Connecting backend to frontend
Hi,
I have a backend service, which uses docker-compose to deploy. I was able to successfully deploy it to dokploy. This service has a fastapi webserver, which i would like to expose as
api.myproject.com
. I would like to keep this webserver internal only and not expose to public, such that only frontend is allowed to talk to it.
The frontend is deployed as an application on the same vps.
What changes do i need to make to make this work? If there is any guidebook/examples, that would be really helpful.
Both the backend and frontend are separate git repos.
Thanks for time and efforts.46 Replies
why dont you host the frontend also in the same docker-compose. That way you can make them to be in the same network and access each other
They are in separate git repository
you can make a docker image of them
but, with your current setup, is it giving any error when the frontend is making a request to the backend?
I was relying on dokploy to build the docker image and deploy. Instead of me setting it up. I haven't yet planned for it as it seemed rather complex.
I am using the following configuration in my backend
Need to be in one network!
And you can allow cors from origin ’’’container-name’’’
I found similar to this in dokploy docs
In backend add front-end container name
And it’s done
when I curl from inside of my frontend application container, I get the error could not resolve host.
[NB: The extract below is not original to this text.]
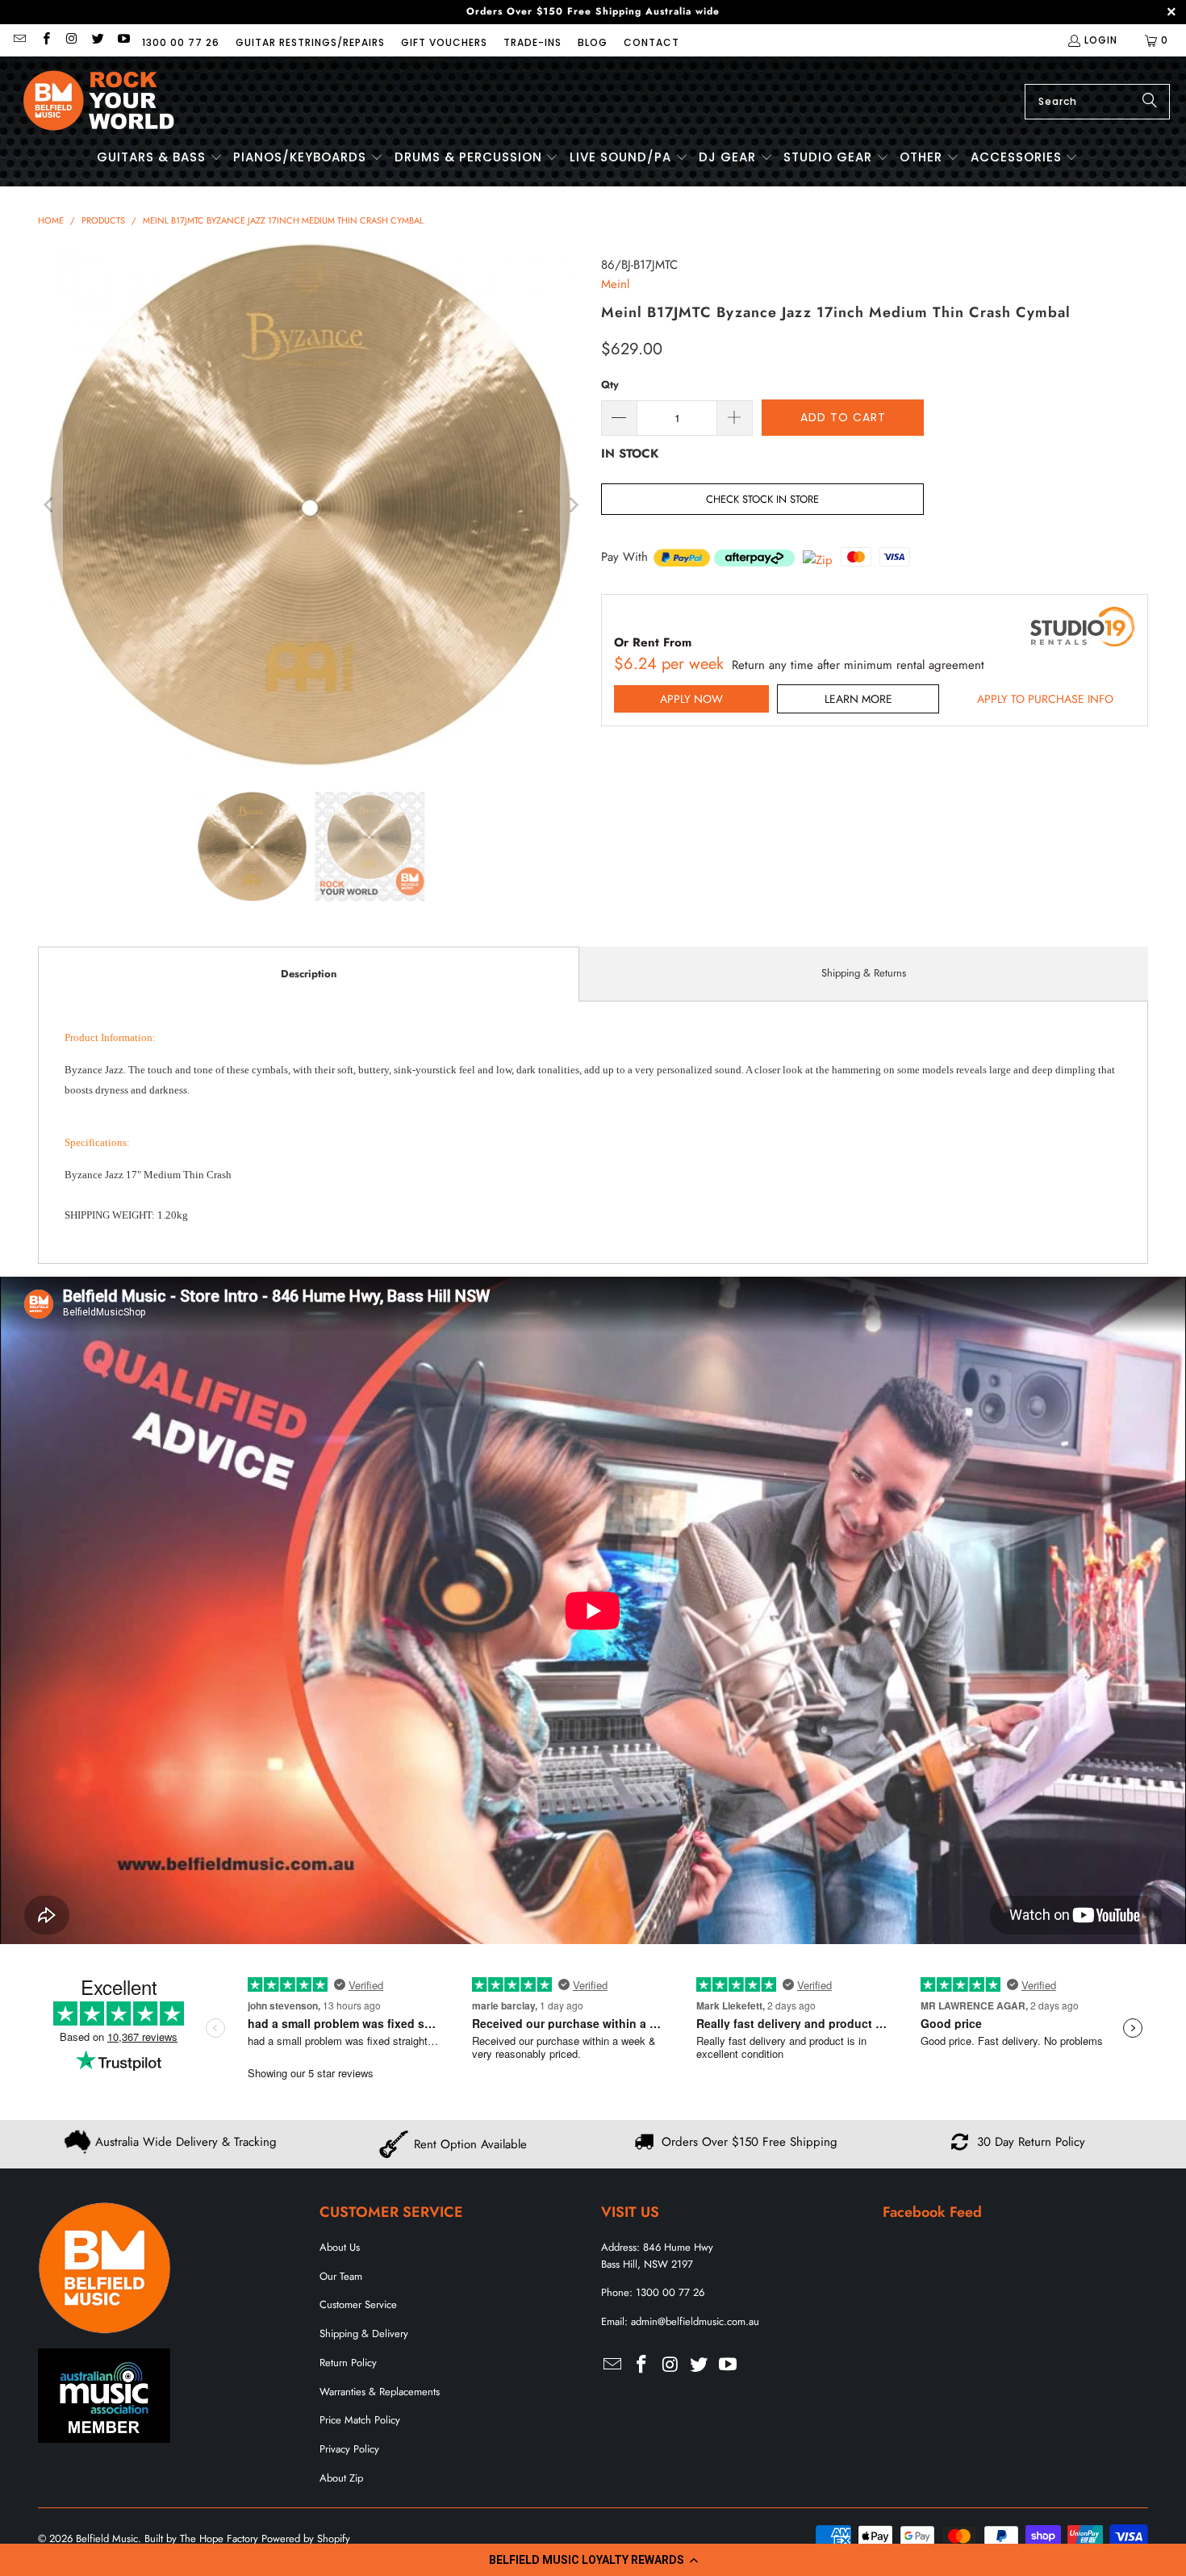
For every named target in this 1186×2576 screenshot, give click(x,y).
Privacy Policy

I do
curl http://api.saral.club/info
You can use axios,fetch in front
is this a dokploy setting that i can configure?
that means you are exposing that to the internet
I would assume
Which stack are you using?
cause if you keep it internal, then you can just do port and not assign a domain
I don't want to expose it to internet.
this means, instead of this: -
traefik.http.routers.saralprod-saral-prod-b0moyj.rule=Host(
api.saral.club)
it should simply be - traefik.http.routers.saralprod-saral-prod-b0moyj.rule=Host(
8000`)
it's fastapi on backend, and sveltekit on frontendi dont think you would need that
not even sure you would need traefik to be connected to backend
at least i dont think
because what you are exposing is only the frontend to the internet right
so only frontend has access to backend
version: "3.8"
services:
backend:
build: ./backend
ports:
- "8000"
environment:
- FASTAPI_ENV=production
networks:
- mynetwork
frontend:
build: ./frontend
ports:
- "5173:5173"
depends_on:
- backend
networks:
- mynetwork
networks:
mynetwork:
driver: bridge
when I am inside the server, I am able to connect with
curl http://localhost:8000/
but when I am in container the same doesn't workSome things like this you need
yes, I am only exposing frontend to the internet and backend is exposed only to the backend
const API_URL = "http://backend:8000/api"; // backend container name in svelt
export async function getData() {
const res = await fetch(
${API_URL}/hello
);
const data = await res.json();
return data;
}You just published api and web to the internet with that, he didnt want to have it exposed 😄
You don’t understand)
and also i dont think this will work for his setup because what you shared is a docker-compose setup. He has his as 2 seperate service
No expose by default dokploy no deploy nothing)
In internet
I do very well, you shouldn't use ports for that cause that will mount servers port to container port. you need to use expose to expose it from the container but not on the host
It will work. You can put docker name no build method

Also, I think what DJK was refering to was this
about exposing your ports
yup thats one of the points.
Using port:port WILL expose the port to the internet. You need to expose it in the dockerfile so you can than access it via internal docker network
but ill remain silent as apprently i dont undestand 😉
Just close 8000 port with ufw 😀
sorry buts thats not smart at all
there are better ways of not exposing it at all minimizng the risk of an attack on the port.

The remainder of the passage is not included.